A Q&A with Mondale at the Humphrey Institute (33 minutes)

Comments (4)

  1. Submitted by JW Flenner on 03/25/2008 - 07:20 am.

    Thanks for your report on Mondale’s speech. I’ve been waiting for the candidates to address the Constitutional issues (injuries!) that have been generated (inflicted!) by this administration. I’m sure there are differences between the two in how each would repair or not repair the balance of powers.

    I went to the Humphrey Institute of Public Affairs Web site (not, btw, “…for Public Policy”) to see if there is a transcript of Mondale’s speech, but none yet. I hope it’s published soon.

  2. Submitted by Beryl John-Knudson on 03/25/2008 - 10:27 am.
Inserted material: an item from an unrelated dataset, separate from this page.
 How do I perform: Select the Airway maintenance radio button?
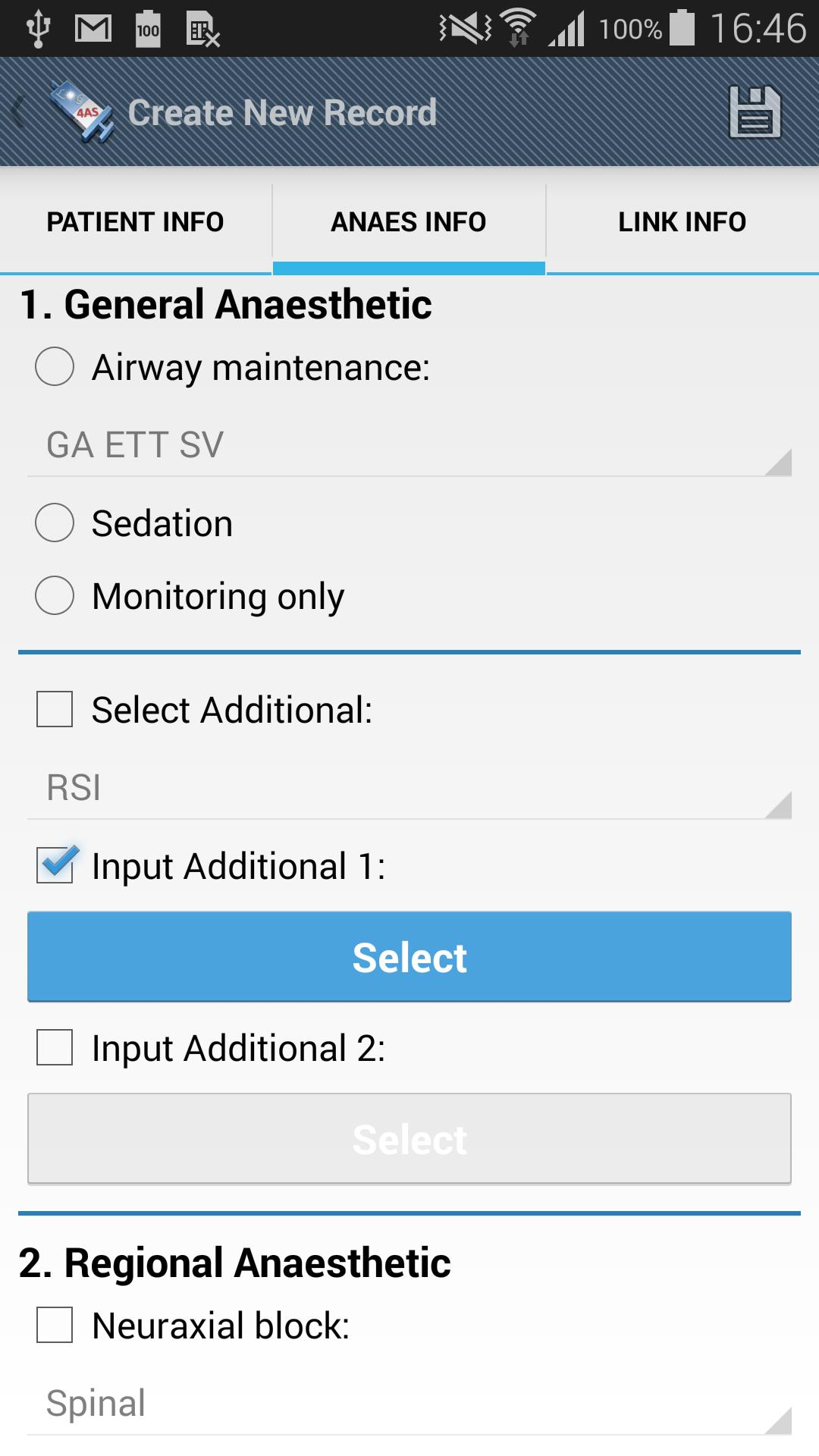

    “blistering” or just a slow burn?

    I respect Walter Mondale for speaking up finally about what many, without a public podium or his track record of dedicated public service, have been voicing for some time. Yes, the Constitution has been effectively shredded and dumpster diving and exposing what’s left of the Constitution won’t restore it.Impeachment will at least be a path to Constitutional resurrection of that most precious document?
    Our respect in the global arena is muddied beyond recognition and we need to stop any more invasions now. Why allow the Bush/Cheney alliance to dump more bad war policy on this nation or the world?
    The economy is bottoming out and only the war investors will sit back and count their bucks after the Depression comes to total fruition.

    Impeachment?…”just tears us apart”- wouldn’t get anywhere.”
    Why wring one’s hands and wait? And is there not just a wee bit of political voyeurism in simply watching and then voicing belated recognition of the destructive nature leading this nation still?
    Impeach is not a four-letter word and a wait-and-see or wait-it-out attitude are words wasted, without a whole lot of substance.

  3. Submitted by John Reinan on 03/25/2008 - 02:32 pm.

    Yes, I’m glad to see Fritz speak up on this important topic, and do it in a straightforward way.

    He sure took his sweet time, though.

  4. Submitted by John E Iacono on 03/29/2008 - 05:11 pm.

    General condemnations are to my thinking in the realm of political speech.

    Specific accusations are either actionable or they are not. One should not make them unless ready to follow up with proof and prosecution.

    I think I would prefer to wait for the latter — at least until the constituional presumption of innocence is abrogated, as many seem to wish.